Мне казалось, что мои чувства взаимны. Если бы не любил, то не терпел мои припадки, мою неконтролируемую ярость и отказы от секса. Он говорил, что рано или поздно у меня все наладится, и он готов ждать этого момента целую вечность. Я никогда не знала, что могу быть такой жестокой по отношению к любимому мужчине. Знала, в чем причина — просто не могла понять, почему он все терпит? Почему не ударит, когда швыряю в него посудой и выгоняю на улицу на пустом месте? Казалось, специально провоцировала его, стремилась, чтобы он ушел, оставил. Но Рома был не из тех, кто так просто сдается — он клялся, что любил, а все остальное неважно. И я была благодарна ему за это. За любовь, за понимание, за доверие.

Иногда меня мучило чувство вины. Как я могла быть такой жестокой по отношению к собственному ребёнку? Как? Но я давила эту жалость в зародыше — этот ребенок мне не нужен, он не должен был появляться в моей судьбе, не должен и родиться. А если и выйдет на свет, от него нужно будет избавиться — другого варианта не видела. Хотела все забыть, как страшный сон и воспитывать ненавистного ребенка не планировала.

Слабо представляла, как именно буду избавляться от сына (то, что это именно сын уверилась в ту ночь, когда проснулась вся в поту, увидев страшный сон), но то, что избавиться необходимо знала. Я не смогу полюбить плод ненависти. Мне не дано это.

Из тягостных размышлений вывел звонок в дверь. Это Рома, я знала это, но срываться с места не спешила. Может, лучше не открывать ему и вообще игнорировать, чтобы понял — в нём больше не нуждаются. Прошла любовь. А, может, и не было её никогда. Ну не будет же он вечно страдать? Да за неделю забудет, словно и не было меня в его жизни.

Захотелось крикнуть ему через дверь, чтобы уходил и больше никогда-никогда не появлялся у этой двери. Так или иначе, мы всё равно не сможем быть вместе. Не может быть никакого счастья там, где столько лжи.

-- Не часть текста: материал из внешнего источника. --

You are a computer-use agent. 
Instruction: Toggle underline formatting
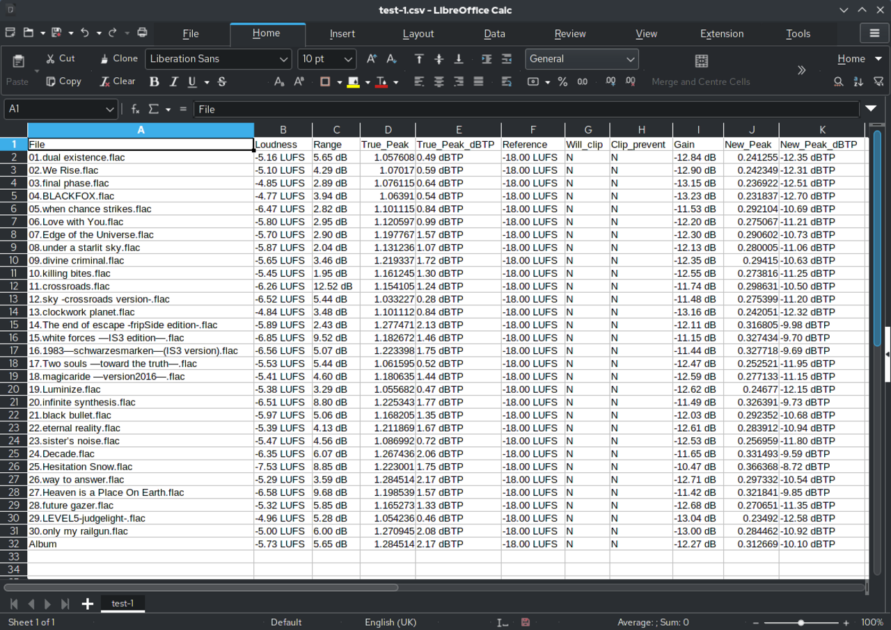point(191,81)
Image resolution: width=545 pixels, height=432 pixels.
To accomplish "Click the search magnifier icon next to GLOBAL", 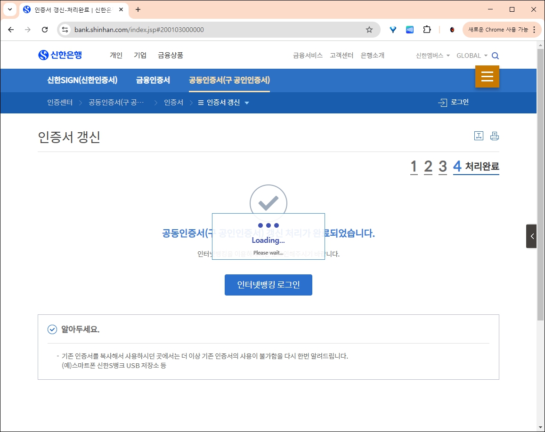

Тем временем Рома звонил все настойчивее. Немного подумав, поняла, что не смогу его бросить. Никогда и ни при каких условиях Рома не должен исчезнуть из моей жизни. Он ни в чем не виноват — виновата я одна и все ошибки исправлю сама, чего бы это ни стоило.

— Ирка, я думал, что тебе с сердцем плохо стало. Хотел уже скорую вызывать. — Рома стоял в дверях и вертел в руке бутылку вина.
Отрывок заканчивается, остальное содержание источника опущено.